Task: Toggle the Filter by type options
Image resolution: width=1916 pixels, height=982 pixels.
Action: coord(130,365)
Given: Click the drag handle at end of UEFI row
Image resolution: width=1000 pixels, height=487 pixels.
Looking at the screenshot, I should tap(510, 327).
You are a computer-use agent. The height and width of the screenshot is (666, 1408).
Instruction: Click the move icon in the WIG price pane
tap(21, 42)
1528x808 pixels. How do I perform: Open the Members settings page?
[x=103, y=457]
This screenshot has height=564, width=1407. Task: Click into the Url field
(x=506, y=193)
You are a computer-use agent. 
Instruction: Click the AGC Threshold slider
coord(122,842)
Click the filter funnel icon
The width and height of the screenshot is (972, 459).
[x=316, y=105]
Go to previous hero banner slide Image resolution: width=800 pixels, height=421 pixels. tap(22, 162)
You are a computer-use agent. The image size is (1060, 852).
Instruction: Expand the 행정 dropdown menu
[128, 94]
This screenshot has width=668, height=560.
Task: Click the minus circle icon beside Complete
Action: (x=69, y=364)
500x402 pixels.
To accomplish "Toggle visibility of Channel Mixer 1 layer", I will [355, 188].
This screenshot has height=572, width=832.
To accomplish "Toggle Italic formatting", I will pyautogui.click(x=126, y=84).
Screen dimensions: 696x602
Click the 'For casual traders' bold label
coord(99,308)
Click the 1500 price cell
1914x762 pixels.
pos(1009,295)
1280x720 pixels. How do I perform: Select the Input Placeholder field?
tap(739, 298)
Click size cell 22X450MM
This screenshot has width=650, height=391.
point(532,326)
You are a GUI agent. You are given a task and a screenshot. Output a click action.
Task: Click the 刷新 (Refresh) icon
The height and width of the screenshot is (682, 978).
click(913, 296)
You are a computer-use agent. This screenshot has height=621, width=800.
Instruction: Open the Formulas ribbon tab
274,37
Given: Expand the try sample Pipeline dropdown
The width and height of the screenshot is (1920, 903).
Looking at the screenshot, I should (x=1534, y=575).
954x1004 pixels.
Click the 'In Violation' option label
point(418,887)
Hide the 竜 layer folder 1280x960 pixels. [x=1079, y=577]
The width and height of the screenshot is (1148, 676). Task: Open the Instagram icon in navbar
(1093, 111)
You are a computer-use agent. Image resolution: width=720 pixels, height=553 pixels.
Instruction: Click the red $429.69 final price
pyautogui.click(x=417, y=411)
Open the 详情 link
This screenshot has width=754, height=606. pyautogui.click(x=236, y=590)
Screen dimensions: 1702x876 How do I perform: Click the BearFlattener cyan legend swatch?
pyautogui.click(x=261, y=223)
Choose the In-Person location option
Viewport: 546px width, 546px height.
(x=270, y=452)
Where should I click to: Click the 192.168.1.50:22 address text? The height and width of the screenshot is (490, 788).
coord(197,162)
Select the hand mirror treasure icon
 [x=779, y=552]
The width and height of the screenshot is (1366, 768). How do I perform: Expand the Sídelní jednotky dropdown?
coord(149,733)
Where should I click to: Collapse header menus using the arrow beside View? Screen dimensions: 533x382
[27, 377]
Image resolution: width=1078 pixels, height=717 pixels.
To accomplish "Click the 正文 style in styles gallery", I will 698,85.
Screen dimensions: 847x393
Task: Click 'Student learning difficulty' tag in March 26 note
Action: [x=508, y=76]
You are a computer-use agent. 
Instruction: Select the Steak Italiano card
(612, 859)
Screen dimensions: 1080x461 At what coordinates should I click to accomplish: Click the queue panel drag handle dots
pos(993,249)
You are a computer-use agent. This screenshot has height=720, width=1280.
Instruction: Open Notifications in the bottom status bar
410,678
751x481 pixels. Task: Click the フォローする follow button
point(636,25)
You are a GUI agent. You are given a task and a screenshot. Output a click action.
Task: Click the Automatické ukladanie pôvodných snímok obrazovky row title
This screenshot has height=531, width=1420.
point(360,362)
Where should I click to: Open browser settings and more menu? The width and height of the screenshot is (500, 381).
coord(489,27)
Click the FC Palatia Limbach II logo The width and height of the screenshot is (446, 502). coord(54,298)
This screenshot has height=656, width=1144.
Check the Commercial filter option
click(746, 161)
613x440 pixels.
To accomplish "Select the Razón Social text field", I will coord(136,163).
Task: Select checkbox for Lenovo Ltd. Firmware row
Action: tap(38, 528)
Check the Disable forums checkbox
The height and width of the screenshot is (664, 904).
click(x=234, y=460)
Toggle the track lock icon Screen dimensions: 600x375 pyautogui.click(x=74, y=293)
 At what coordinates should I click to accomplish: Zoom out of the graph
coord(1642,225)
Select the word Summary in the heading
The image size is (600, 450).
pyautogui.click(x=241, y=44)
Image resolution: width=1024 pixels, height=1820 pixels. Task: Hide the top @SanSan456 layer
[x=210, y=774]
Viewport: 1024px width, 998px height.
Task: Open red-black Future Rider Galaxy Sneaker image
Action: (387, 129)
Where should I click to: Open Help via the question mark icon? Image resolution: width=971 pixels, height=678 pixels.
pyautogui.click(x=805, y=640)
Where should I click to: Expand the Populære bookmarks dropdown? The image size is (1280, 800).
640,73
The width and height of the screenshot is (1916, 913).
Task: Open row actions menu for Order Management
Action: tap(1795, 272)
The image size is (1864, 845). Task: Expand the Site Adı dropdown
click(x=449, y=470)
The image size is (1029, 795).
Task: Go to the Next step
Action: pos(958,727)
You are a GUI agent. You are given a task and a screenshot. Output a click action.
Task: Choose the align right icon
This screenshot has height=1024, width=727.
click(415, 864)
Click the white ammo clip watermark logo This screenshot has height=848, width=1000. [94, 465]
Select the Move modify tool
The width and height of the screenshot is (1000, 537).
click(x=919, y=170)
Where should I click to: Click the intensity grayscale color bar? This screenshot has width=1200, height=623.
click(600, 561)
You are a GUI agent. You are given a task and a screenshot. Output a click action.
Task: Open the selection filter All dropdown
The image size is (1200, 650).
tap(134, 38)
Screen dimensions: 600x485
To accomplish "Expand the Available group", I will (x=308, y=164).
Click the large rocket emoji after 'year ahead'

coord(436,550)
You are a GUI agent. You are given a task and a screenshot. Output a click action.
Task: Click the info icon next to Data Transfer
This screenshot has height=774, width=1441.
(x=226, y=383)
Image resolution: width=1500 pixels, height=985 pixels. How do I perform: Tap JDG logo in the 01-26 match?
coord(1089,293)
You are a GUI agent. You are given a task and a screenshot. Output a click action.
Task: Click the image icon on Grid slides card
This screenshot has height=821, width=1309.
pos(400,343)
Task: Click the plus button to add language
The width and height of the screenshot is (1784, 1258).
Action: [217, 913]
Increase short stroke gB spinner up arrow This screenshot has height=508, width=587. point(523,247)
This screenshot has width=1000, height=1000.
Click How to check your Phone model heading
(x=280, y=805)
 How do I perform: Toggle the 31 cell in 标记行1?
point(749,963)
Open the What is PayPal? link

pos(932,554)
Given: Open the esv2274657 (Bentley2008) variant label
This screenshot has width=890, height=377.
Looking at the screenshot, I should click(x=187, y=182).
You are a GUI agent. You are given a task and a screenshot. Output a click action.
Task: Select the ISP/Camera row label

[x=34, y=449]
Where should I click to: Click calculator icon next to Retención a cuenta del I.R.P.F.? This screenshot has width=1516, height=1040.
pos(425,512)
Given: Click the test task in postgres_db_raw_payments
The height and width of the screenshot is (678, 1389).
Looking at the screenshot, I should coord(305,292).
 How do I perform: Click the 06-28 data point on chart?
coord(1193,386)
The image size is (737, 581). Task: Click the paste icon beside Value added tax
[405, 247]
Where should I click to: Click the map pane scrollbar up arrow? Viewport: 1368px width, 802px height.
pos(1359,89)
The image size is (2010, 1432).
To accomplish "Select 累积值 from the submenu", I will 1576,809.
__________________________________________________
Problem: The listing above is to be transcribed exactly. Include every line.

The answer:
Task: Toggle the Filter by type options
Image resolution: width=1916 pixels, height=982 pixels.
Action: coord(130,365)
Given: Click the drag handle at end of UEFI row
Image resolution: width=1000 pixels, height=487 pixels.
Looking at the screenshot, I should tap(510, 327).
You are a computer-use agent. The height and width of the screenshot is (666, 1408).
Instruction: Click the move icon in the WIG price pane
tap(21, 42)
1528x808 pixels. How do I perform: Open the Members settings page?
[x=103, y=457]
This screenshot has height=564, width=1407. Task: Click into the Url field
(x=506, y=193)
You are a computer-use agent. 
Instruction: Click the AGC Threshold slider
coord(122,842)
Click the filter funnel icon
The width and height of the screenshot is (972, 459).
[x=316, y=105]
Go to previous hero banner slide Image resolution: width=800 pixels, height=421 pixels. tap(22, 162)
You are a computer-use agent. The image size is (1060, 852).
Instruction: Expand the 행정 dropdown menu
[128, 94]
This screenshot has width=668, height=560.
Task: Click the minus circle icon beside Complete
Action: (x=69, y=364)
500x402 pixels.
To accomplish "Toggle visibility of Channel Mixer 1 layer", I will [355, 188].
This screenshot has height=572, width=832.
To accomplish "Toggle Italic formatting", I will pyautogui.click(x=126, y=84).
Screen dimensions: 696x602
Click the 'For casual traders' bold label
coord(99,308)
Click the 1500 price cell
1914x762 pixels.
pos(1009,295)
1280x720 pixels. How do I perform: Select the Input Placeholder field?
tap(739, 298)
Click size cell 22X450MM
This screenshot has width=650, height=391.
point(532,326)
You are a GUI agent. You are given a task and a screenshot. Output a click action.
Task: Click the 刷新 (Refresh) icon
The height and width of the screenshot is (682, 978).
click(913, 296)
You are a computer-use agent. This screenshot has height=621, width=800.
Instruction: Open the Formulas ribbon tab
274,37
Given: Expand the try sample Pipeline dropdown
The width and height of the screenshot is (1920, 903).
Looking at the screenshot, I should (x=1534, y=575).
954x1004 pixels.
Click the 'In Violation' option label
point(418,887)
Hide the 竜 layer folder 1280x960 pixels. [x=1079, y=577]
The width and height of the screenshot is (1148, 676). Task: Open the Instagram icon in navbar
(1093, 111)
You are a computer-use agent. Image resolution: width=720 pixels, height=553 pixels.
Instruction: Click the red $429.69 final price
pyautogui.click(x=417, y=411)
Open the 详情 link
This screenshot has width=754, height=606. pyautogui.click(x=236, y=590)
Screen dimensions: 1702x876 How do I perform: Click the BearFlattener cyan legend swatch?
pyautogui.click(x=261, y=223)
Choose the In-Person location option
Viewport: 546px width, 546px height.
(x=270, y=452)
Where should I click to: Click the 192.168.1.50:22 address text? The height and width of the screenshot is (490, 788).
coord(197,162)
Select the hand mirror treasure icon
 [x=779, y=552]
The width and height of the screenshot is (1366, 768). How do I perform: Expand the Sídelní jednotky dropdown?
coord(149,733)
Where should I click to: Collapse header menus using the arrow beside View? Screen dimensions: 533x382
[27, 377]
Image resolution: width=1078 pixels, height=717 pixels.
To accomplish "Click the 正文 style in styles gallery", I will 698,85.
Screen dimensions: 847x393
Task: Click 'Student learning difficulty' tag in March 26 note
Action: [x=508, y=76]
You are a computer-use agent. 
Instruction: Select the Steak Italiano card
(612, 859)
Screen dimensions: 1080x461 At what coordinates should I click to accomplish: Click the queue panel drag handle dots
pos(993,249)
You are a computer-use agent. This screenshot has height=720, width=1280.
Instruction: Open Notifications in the bottom status bar
410,678
751x481 pixels. Task: Click the フォローする follow button
point(636,25)
You are a GUI agent. You are given a task and a screenshot. Output a click action.
Task: Click the Automatické ukladanie pôvodných snímok obrazovky row title
This screenshot has height=531, width=1420.
point(360,362)
Where should I click to: Open browser settings and more menu? The width and height of the screenshot is (500, 381).
coord(489,27)
Click the FC Palatia Limbach II logo The width and height of the screenshot is (446, 502). coord(54,298)
This screenshot has height=656, width=1144.
Check the Commercial filter option
click(746, 161)
613x440 pixels.
To accomplish "Select the Razón Social text field", I will coord(136,163).
Task: Select checkbox for Lenovo Ltd. Firmware row
Action: tap(38, 528)
Check the Disable forums checkbox
The height and width of the screenshot is (664, 904).
click(x=234, y=460)
Toggle the track lock icon Screen dimensions: 600x375 pyautogui.click(x=74, y=293)
 At what coordinates should I click to accomplish: Zoom out of the graph
coord(1642,225)
Select the word Summary in the heading
The image size is (600, 450).
pyautogui.click(x=241, y=44)
Image resolution: width=1024 pixels, height=1820 pixels. Task: Hide the top @SanSan456 layer
[x=210, y=774]
Viewport: 1024px width, 998px height.
Task: Open red-black Future Rider Galaxy Sneaker image
Action: (387, 129)
Where should I click to: Open Help via the question mark icon? Image resolution: width=971 pixels, height=678 pixels.
pyautogui.click(x=805, y=640)
Where should I click to: Expand the Populære bookmarks dropdown? The image size is (1280, 800).
640,73
The width and height of the screenshot is (1916, 913).
Task: Open row actions menu for Order Management
Action: tap(1795, 272)
The image size is (1864, 845). Task: Expand the Site Adı dropdown
click(x=449, y=470)
The image size is (1029, 795).
Task: Go to the Next step
Action: pos(958,727)
You are a GUI agent. You are given a task and a screenshot. Output a click action.
Task: Choose the align right icon
This screenshot has height=1024, width=727.
click(415, 864)
Click the white ammo clip watermark logo This screenshot has height=848, width=1000. [94, 465]
Select the Move modify tool
The width and height of the screenshot is (1000, 537).
click(x=919, y=170)
Where should I click to: Click the intensity grayscale color bar? This screenshot has width=1200, height=623.
click(600, 561)
You are a GUI agent. You are given a task and a screenshot. Output a click action.
Task: Open the selection filter All dropdown
The image size is (1200, 650).
tap(134, 38)
Screen dimensions: 600x485
To accomplish "Expand the Available group", I will (x=308, y=164).
Click the large rocket emoji after 'year ahead'

coord(436,550)
You are a GUI agent. You are given a task and a screenshot. Output a click action.
Task: Click the info icon next to Data Transfer
This screenshot has height=774, width=1441.
(x=226, y=383)
Image resolution: width=1500 pixels, height=985 pixels. How do I perform: Tap JDG logo in the 01-26 match?
coord(1089,293)
You are a GUI agent. You are given a task and a screenshot. Output a click action.
Task: Click the image icon on Grid slides card
This screenshot has height=821, width=1309.
pos(400,343)
Task: Click the plus button to add language
The width and height of the screenshot is (1784, 1258).
Action: [217, 913]
Increase short stroke gB spinner up arrow This screenshot has height=508, width=587. point(523,247)
This screenshot has width=1000, height=1000.
Click How to check your Phone model heading
(x=280, y=805)
 How do I perform: Toggle the 31 cell in 标记行1?
point(749,963)
Open the What is PayPal? link

pos(932,554)
Given: Open the esv2274657 (Bentley2008) variant label
This screenshot has width=890, height=377.
Looking at the screenshot, I should click(x=187, y=182).
You are a GUI agent. You are given a task and a screenshot. Output a click action.
Task: Select the ISP/Camera row label

[x=34, y=449]
Where should I click to: Click calculator icon next to Retención a cuenta del I.R.P.F.? This screenshot has width=1516, height=1040.
pos(425,512)
Given: Click the test task in postgres_db_raw_payments
The height and width of the screenshot is (678, 1389).
Looking at the screenshot, I should coord(305,292).
 How do I perform: Click the 06-28 data point on chart?
coord(1193,386)
The image size is (737, 581). Task: Click the paste icon beside Value added tax
[405, 247]
Where should I click to: Click the map pane scrollbar up arrow? Viewport: 1368px width, 802px height.
pos(1359,89)
The image size is (2010, 1432).
To accomplish "Select 累积值 from the submenu", I will 1576,809.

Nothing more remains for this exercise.